Charting Your Homeschool Course
(Or: How to Get From Here to There)
By Vicki Bentley
When I mention the word curriculum, what comes to mind? Most of us think of books. While your studies will surely include books, the word curriculum simply means “course of study” (its root translates from the French courir, “to run,” and Latin counterparts). Think of your curriculum as the road map for your homeschool journey.
Now, a little secret about maps and me: I am hopelessly geographically challenged. I have been known to call my husband on my cell phone from the parking garage of the state convention, unable to find an exit—even after 11 years at the same facility. Not long ago, I got lost for 20 minutes, a mile from my own house—after four years at the same address.
So if I called you for directions, you’d probably ask me where I am now and where I want to go, so you could help me figure out the best way to get from here to there. Similarly, in mapping out your homeschool course, you must determine where you are now, where you plan to go, then ascertain the best way to get from here to there (lest you be “lost in the parking garage” of homeschooling). This can seem overwhelming, but don’t panic! Let's take a “rest stop” to determine your philosophy of education, which will guide you on the rest of your journey.
Why are you homeschooling?
Is this something you feel “called” to do, or are you “trying it out” for a year? This will steer your curriculum choices somewhat. If you are planning to put your child into public school in the near future, you may want to use a fairly conservative approach, possibly a pre-packaged curriculum (maybe a correspondence course), or you may want to compare your customized curriculum to the grade-level standards of learning for your state. For placement (knowing where to begin), determine what your child already knows versus what is covered in the material. Just because he is a first-grader doesn’t mean he has to be constrained to covering first grade reading skills again if he is already reading well above grade level.
(Note: If you are removing a child from a conventional school setting and you have a concern that he is not up to the cognitive levels indicated by his grade level, you may wish to have him take a standardized test or have him evaluated in some way to provide a baseline for you. That way, at the end of the year, you have a starting point against which to evaluate his progress.)
If you are committed to homeschooling for at least several years, you will have more latitude in your choices, since you will be responsible for setting the long-term standards for your child’s education. What is your concept of an education? What skills, knowledge, and/or experience will your child need in order for you to consider him ready to be on his own? If you can’t think that far ahead right this moment, at least consider what you want him to have accomplished by the end of this year. These goals should be measurable—how will you know when they have been accomplished? Discuss with your spouse and your child (if appropriate) how these objectives fit into the “big picture” of his future.
This is also a good time to set some goals for yourself and your family in general. As you choose activities and curriculum for your children, evaluate these against the goals you have set for this year. Will this activity move you closer to your stated objective? Is a good activity or book or class keeping you from having time to do what is best? Maybe it is something that can wait until another time.

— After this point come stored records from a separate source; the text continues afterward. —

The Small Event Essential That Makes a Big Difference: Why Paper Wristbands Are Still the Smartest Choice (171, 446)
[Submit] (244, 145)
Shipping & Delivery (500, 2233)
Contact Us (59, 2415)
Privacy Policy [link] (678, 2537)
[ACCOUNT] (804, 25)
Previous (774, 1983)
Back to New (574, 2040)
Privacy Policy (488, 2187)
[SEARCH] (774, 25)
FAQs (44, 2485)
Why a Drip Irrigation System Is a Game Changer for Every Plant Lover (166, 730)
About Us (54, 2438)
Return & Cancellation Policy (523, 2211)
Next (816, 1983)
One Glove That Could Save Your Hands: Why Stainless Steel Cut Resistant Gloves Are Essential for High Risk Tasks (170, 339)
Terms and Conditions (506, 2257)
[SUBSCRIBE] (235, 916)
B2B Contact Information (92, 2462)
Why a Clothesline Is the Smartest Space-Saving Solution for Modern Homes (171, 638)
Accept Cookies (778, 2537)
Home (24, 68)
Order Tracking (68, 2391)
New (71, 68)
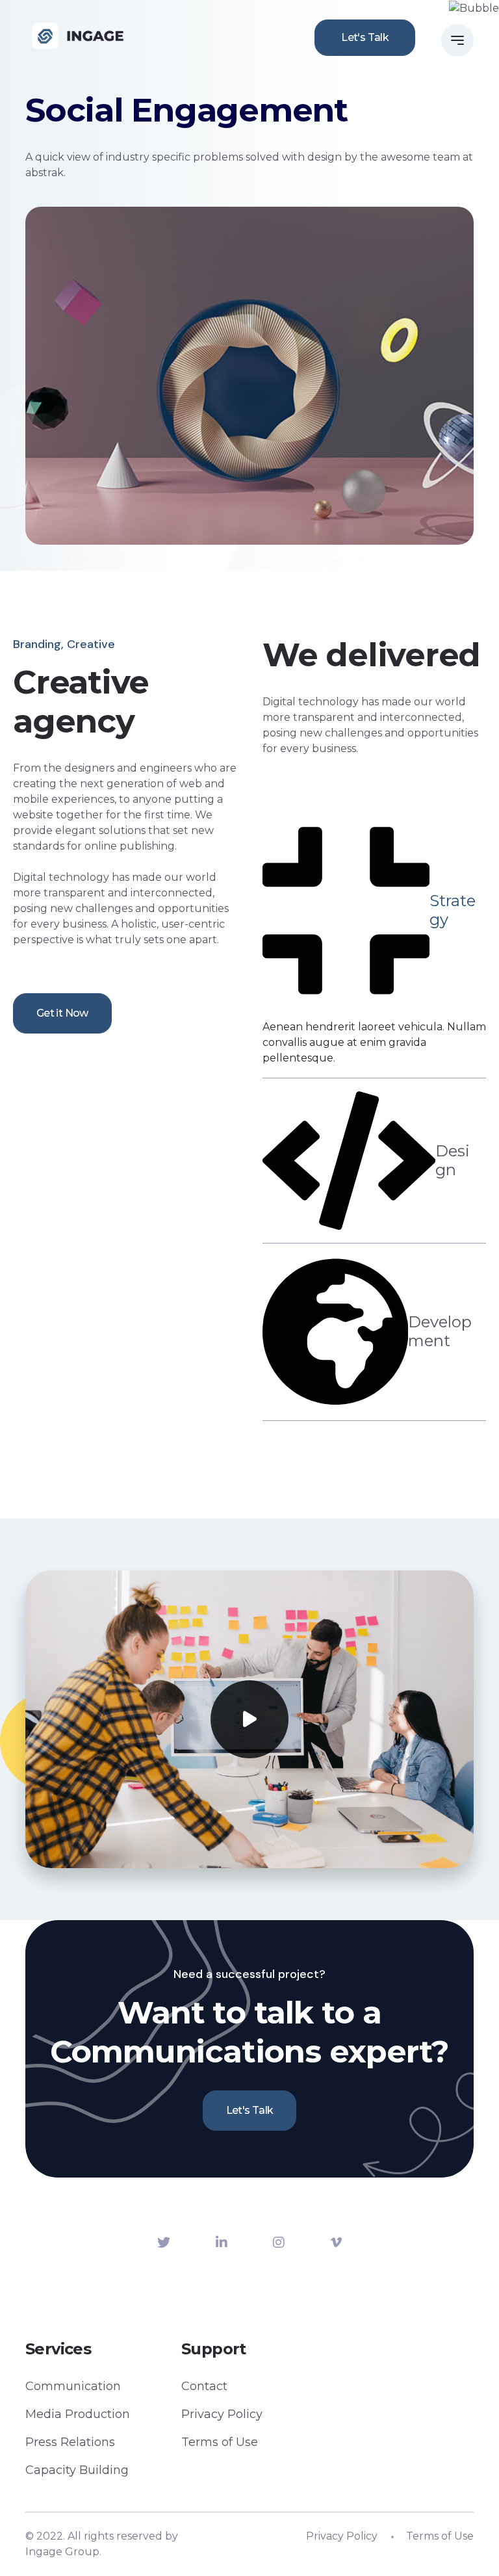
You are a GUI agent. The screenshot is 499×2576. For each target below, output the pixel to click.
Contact (204, 2386)
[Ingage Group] (77, 36)
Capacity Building (77, 2470)
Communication (73, 2386)
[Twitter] (163, 2243)
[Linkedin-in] (221, 2243)
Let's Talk (365, 37)
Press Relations (70, 2442)
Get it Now (62, 1013)
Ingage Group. (63, 2551)
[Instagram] (279, 2243)
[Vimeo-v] (336, 2243)
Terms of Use (219, 2442)
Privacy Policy (221, 2414)
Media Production (77, 2414)
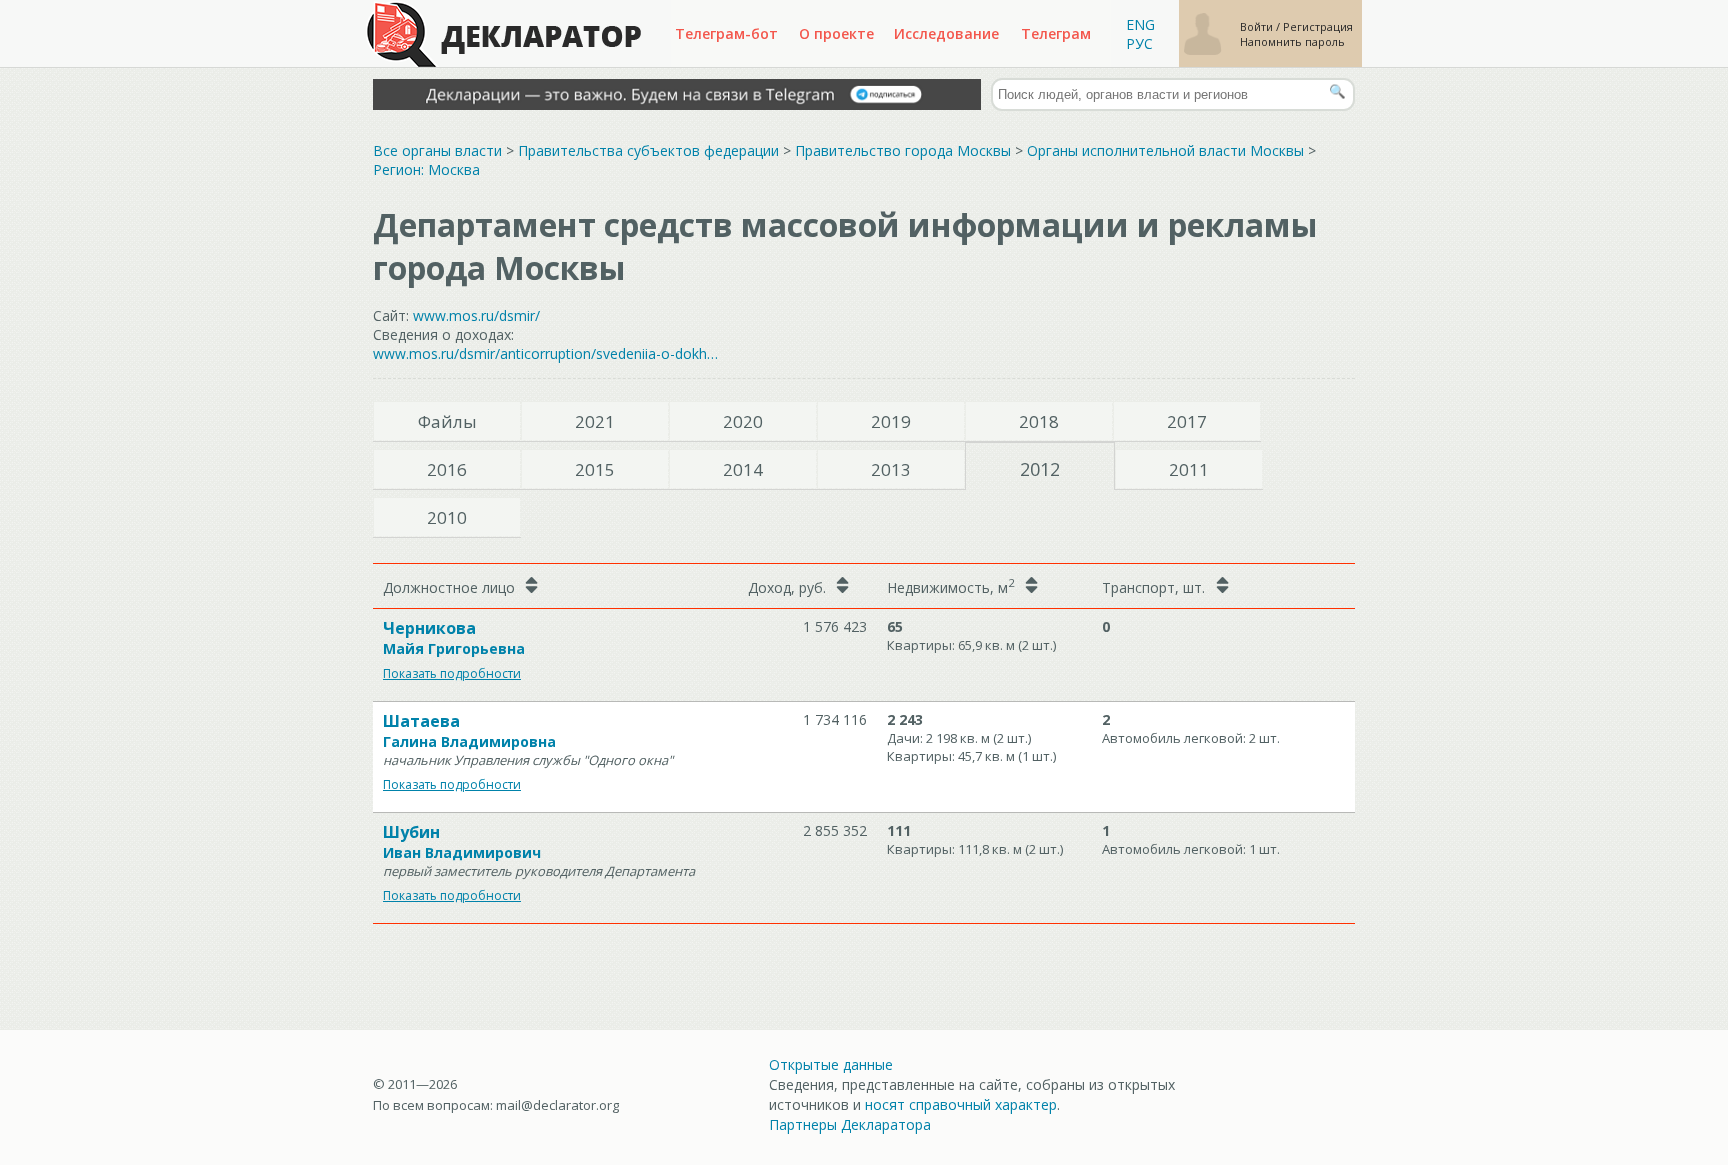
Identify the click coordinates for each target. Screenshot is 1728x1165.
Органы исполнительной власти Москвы (1165, 150)
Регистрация (1318, 26)
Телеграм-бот (726, 33)
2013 (891, 469)
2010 (447, 517)
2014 (743, 469)
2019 (891, 421)
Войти (1258, 26)
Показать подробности (452, 673)
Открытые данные (831, 1064)
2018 (1039, 421)
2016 (447, 469)
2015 (595, 469)
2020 (743, 421)
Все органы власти (437, 150)
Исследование (946, 33)
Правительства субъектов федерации (648, 150)
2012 (1040, 469)
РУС (1139, 43)
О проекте (836, 33)
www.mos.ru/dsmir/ (476, 315)
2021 (595, 421)
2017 (1187, 421)
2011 (1189, 469)
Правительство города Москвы (903, 150)
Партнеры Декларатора (850, 1124)
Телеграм (1056, 33)
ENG (1140, 24)
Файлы (447, 421)
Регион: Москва (426, 169)
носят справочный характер (961, 1104)
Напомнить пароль (1292, 41)
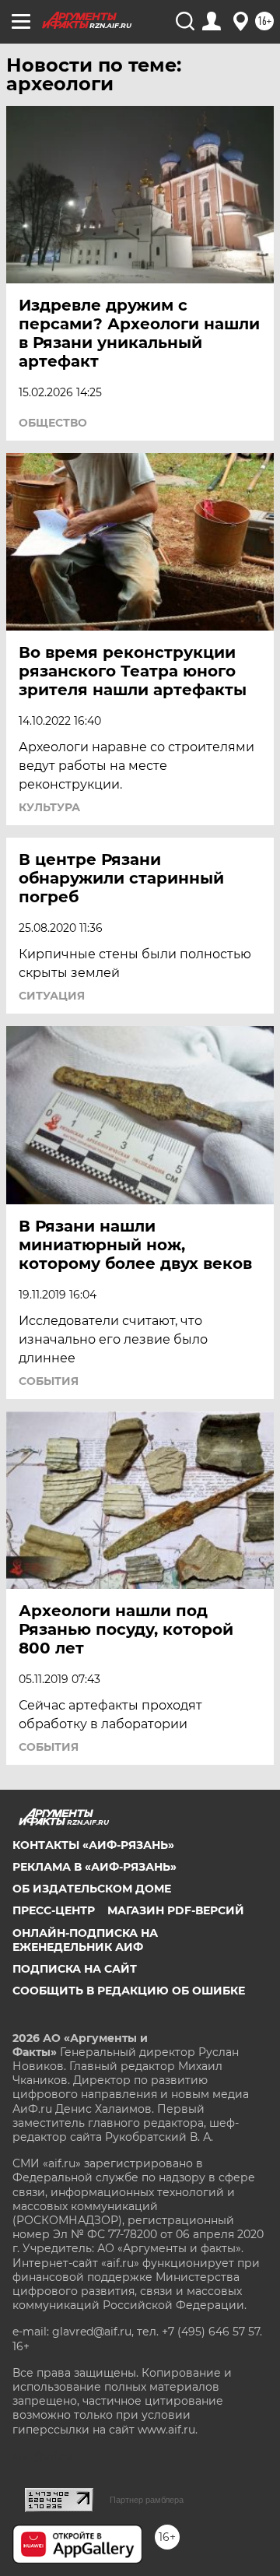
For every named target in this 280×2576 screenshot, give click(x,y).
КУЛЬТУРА (49, 807)
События (49, 1381)
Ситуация (52, 995)
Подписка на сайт (74, 1969)
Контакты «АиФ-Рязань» (93, 1845)
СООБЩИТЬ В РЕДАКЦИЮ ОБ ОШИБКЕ (128, 1991)
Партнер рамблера (147, 2499)
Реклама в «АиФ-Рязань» (94, 1867)
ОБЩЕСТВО (53, 422)
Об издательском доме (91, 1889)
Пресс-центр (53, 1910)
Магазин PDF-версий (175, 1910)
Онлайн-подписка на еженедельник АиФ (85, 1940)
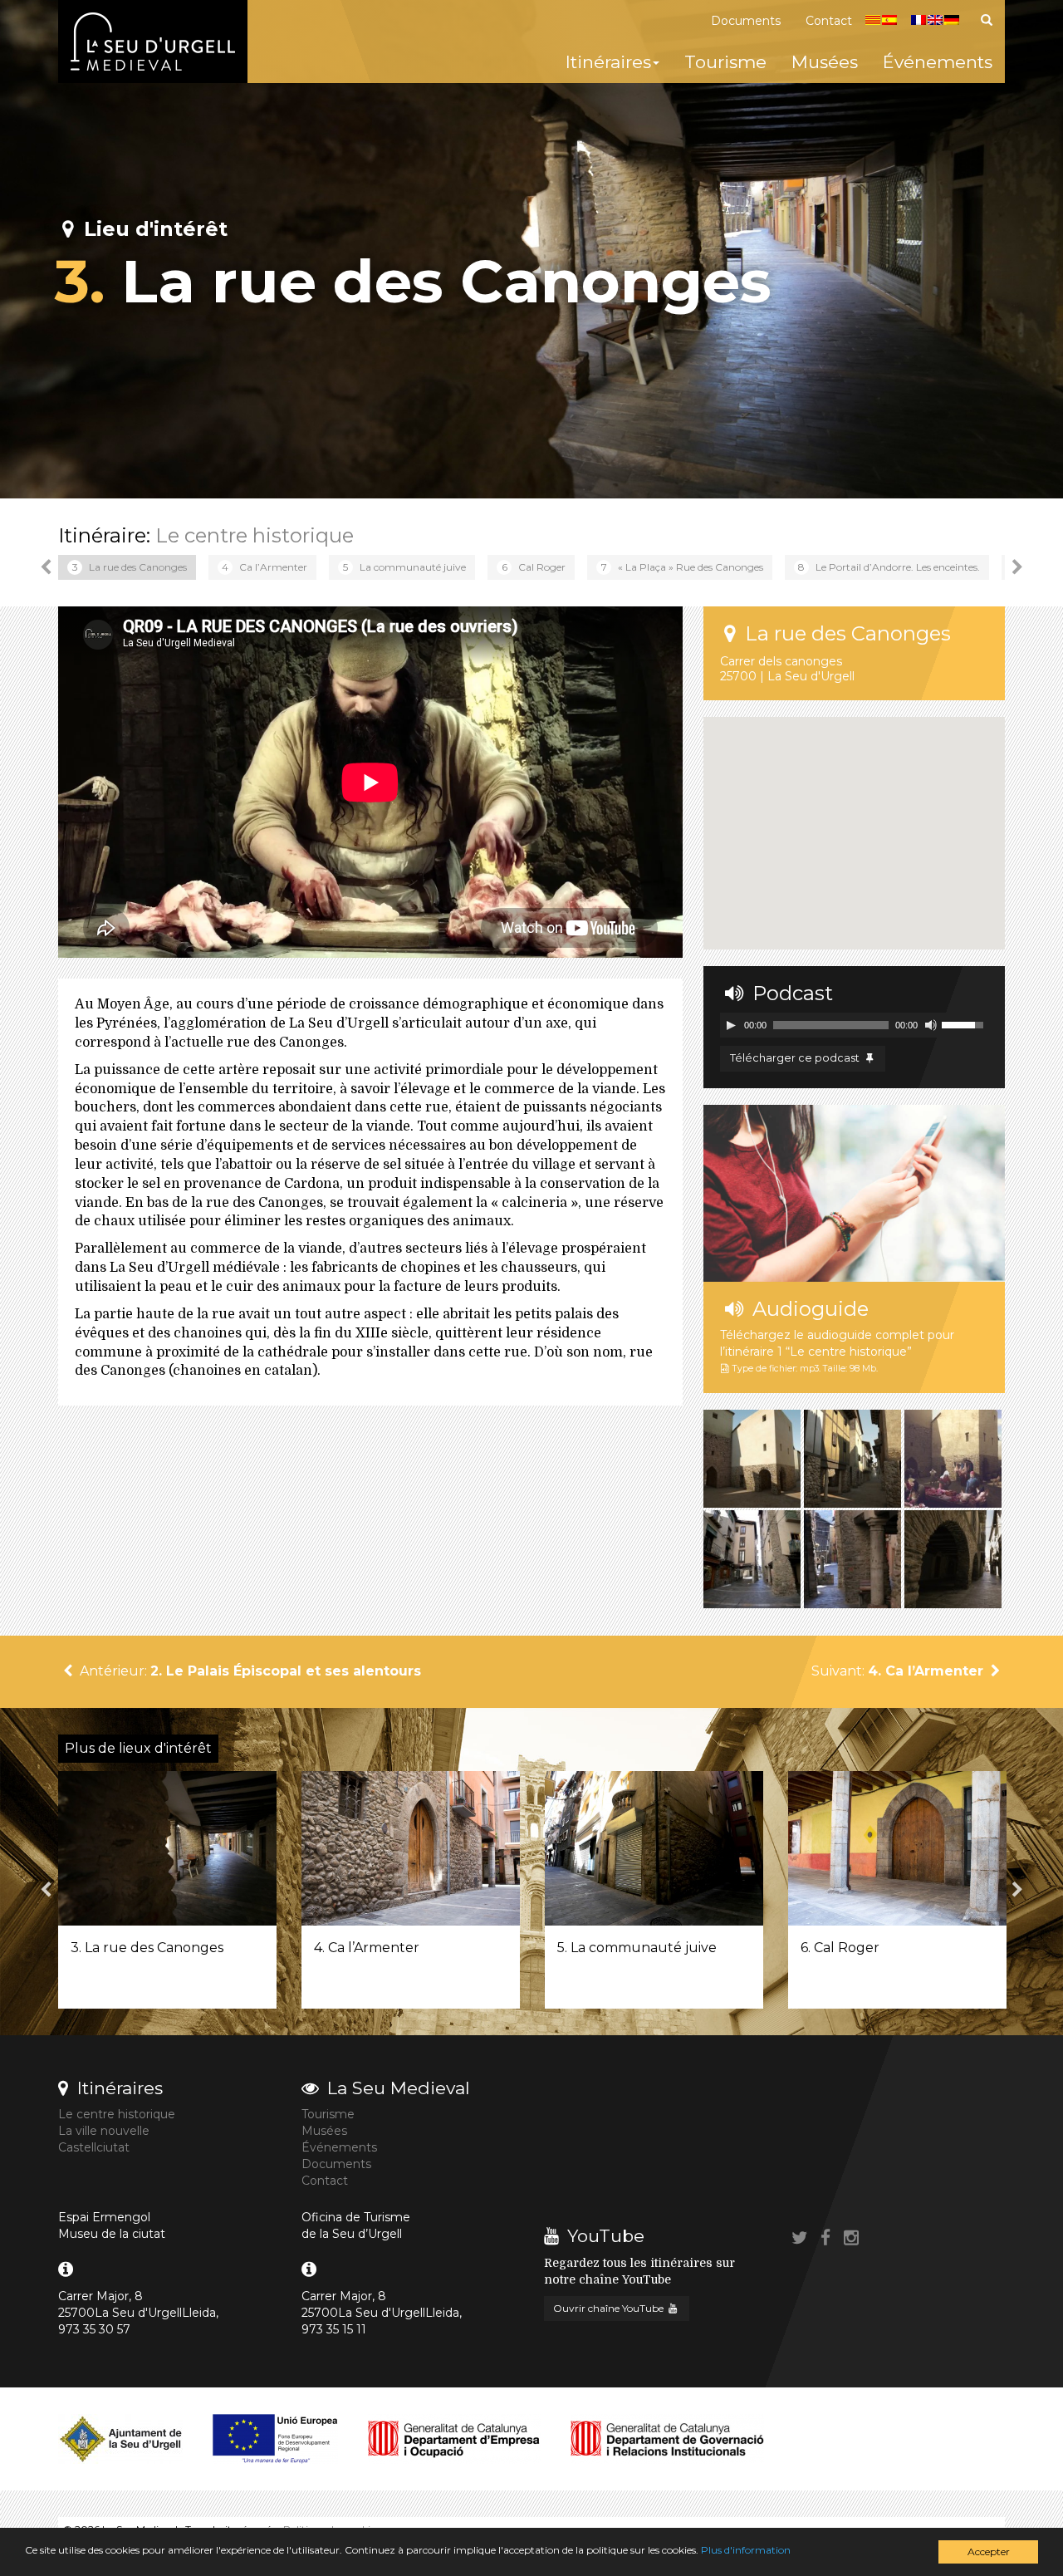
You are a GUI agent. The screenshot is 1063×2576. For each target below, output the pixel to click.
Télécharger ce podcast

Will you use a packaged curriculum to get started? Or will you choose various books and games that fit into your plan? Are there some subjects that you can teach to all the children at one time in a multi-level approach? Do you prefer the security and continuity of a traditional textbook approach, or do you like the idea of an integrated unit study approach? Maybe the patriotism of the principle approach excites you, or possibly your maternal instincts go into overdrive when you read about Charlotte Mason’s gentler approach to learning. As you read, you may find that the classical approach sounds like what you equate with homeschooling, or maybe you are attracted to the relaxed approach of studying what is of interest in your family at the moment. Feel free to borrow and re-arrange from all these different approaches; they are not mutually exclusive. That’s one of the wonderful benefits of homeschooling—you can create a custom curriculum!
There is no one “right” way to home school, no “perfect” curriculum. What works for one family may not be the best for another, or what works for you one year with one child may not work for the next. Don't compare your children to the support group leader’s children or your friend’s children; compare your family only to God’s ideal for your family.
Have a great time along the way, and be prepared for an incredible journey!